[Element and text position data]
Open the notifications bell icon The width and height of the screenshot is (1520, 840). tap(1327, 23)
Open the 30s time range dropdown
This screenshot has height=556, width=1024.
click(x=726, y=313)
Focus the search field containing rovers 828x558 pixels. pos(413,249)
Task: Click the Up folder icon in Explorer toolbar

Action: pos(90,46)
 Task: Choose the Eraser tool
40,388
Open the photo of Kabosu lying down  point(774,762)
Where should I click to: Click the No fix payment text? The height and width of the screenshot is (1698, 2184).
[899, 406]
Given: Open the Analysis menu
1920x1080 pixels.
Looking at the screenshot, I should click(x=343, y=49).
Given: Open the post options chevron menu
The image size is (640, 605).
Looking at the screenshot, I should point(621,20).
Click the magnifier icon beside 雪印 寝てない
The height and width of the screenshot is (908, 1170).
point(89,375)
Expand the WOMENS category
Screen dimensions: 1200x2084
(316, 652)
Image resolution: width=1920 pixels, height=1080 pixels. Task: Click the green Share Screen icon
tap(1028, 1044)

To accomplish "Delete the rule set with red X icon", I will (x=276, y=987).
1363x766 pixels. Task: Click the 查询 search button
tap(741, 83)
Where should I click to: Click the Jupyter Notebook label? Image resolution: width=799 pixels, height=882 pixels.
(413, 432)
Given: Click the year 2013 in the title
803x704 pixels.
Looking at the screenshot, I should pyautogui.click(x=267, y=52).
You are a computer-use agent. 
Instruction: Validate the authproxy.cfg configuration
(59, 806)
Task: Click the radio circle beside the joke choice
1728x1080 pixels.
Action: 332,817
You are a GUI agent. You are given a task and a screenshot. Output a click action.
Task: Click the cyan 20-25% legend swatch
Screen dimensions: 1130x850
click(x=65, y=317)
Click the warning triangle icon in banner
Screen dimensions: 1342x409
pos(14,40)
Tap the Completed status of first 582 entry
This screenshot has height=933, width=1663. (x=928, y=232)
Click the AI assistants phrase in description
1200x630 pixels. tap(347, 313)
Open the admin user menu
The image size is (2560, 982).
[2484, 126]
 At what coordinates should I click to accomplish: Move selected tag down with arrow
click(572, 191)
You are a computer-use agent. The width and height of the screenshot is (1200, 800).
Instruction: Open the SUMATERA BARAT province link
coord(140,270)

§ **CHALLENGE**
Duplicate all of the lines above without changing anything.

§ **RESULT OF THE EXERCISE**
Open the notifications bell icon The width and height of the screenshot is (1520, 840). tap(1327, 23)
Open the 30s time range dropdown
This screenshot has height=556, width=1024.
click(x=726, y=313)
Focus the search field containing rovers 828x558 pixels. pos(413,249)
Task: Click the Up folder icon in Explorer toolbar

Action: pos(90,46)
 Task: Choose the Eraser tool
40,388
Open the photo of Kabosu lying down  point(774,762)
Where should I click to: Click the No fix payment text? The height and width of the screenshot is (1698, 2184).
[899, 406]
Given: Open the Analysis menu
1920x1080 pixels.
Looking at the screenshot, I should click(x=343, y=49).
Given: Open the post options chevron menu
The image size is (640, 605).
Looking at the screenshot, I should point(621,20).
Click the magnifier icon beside 雪印 寝てない
The height and width of the screenshot is (908, 1170).
point(89,375)
Expand the WOMENS category
Screen dimensions: 1200x2084
(316, 652)
Image resolution: width=1920 pixels, height=1080 pixels. Task: Click the green Share Screen icon
tap(1028, 1044)

To accomplish "Delete the rule set with red X icon", I will (x=276, y=987).
1363x766 pixels. Task: Click the 查询 search button
tap(741, 83)
Where should I click to: Click the Jupyter Notebook label? Image resolution: width=799 pixels, height=882 pixels.
(413, 432)
Given: Click the year 2013 in the title
803x704 pixels.
Looking at the screenshot, I should pyautogui.click(x=267, y=52).
You are a computer-use agent. 
Instruction: Validate the authproxy.cfg configuration
(59, 806)
Task: Click the radio circle beside the joke choice
1728x1080 pixels.
Action: 332,817
You are a GUI agent. You are given a task and a screenshot. Output a click action.
Task: Click the cyan 20-25% legend swatch
Screen dimensions: 1130x850
click(x=65, y=317)
Click the warning triangle icon in banner
Screen dimensions: 1342x409
pos(14,40)
Tap the Completed status of first 582 entry
This screenshot has height=933, width=1663. (x=928, y=232)
Click the AI assistants phrase in description
1200x630 pixels. tap(347, 313)
Open the admin user menu
The image size is (2560, 982).
[2484, 126]
 At what coordinates should I click to accomplish: Move selected tag down with arrow
click(572, 191)
You are a computer-use agent. The width and height of the screenshot is (1200, 800).
Instruction: Open the SUMATERA BARAT province link
coord(140,270)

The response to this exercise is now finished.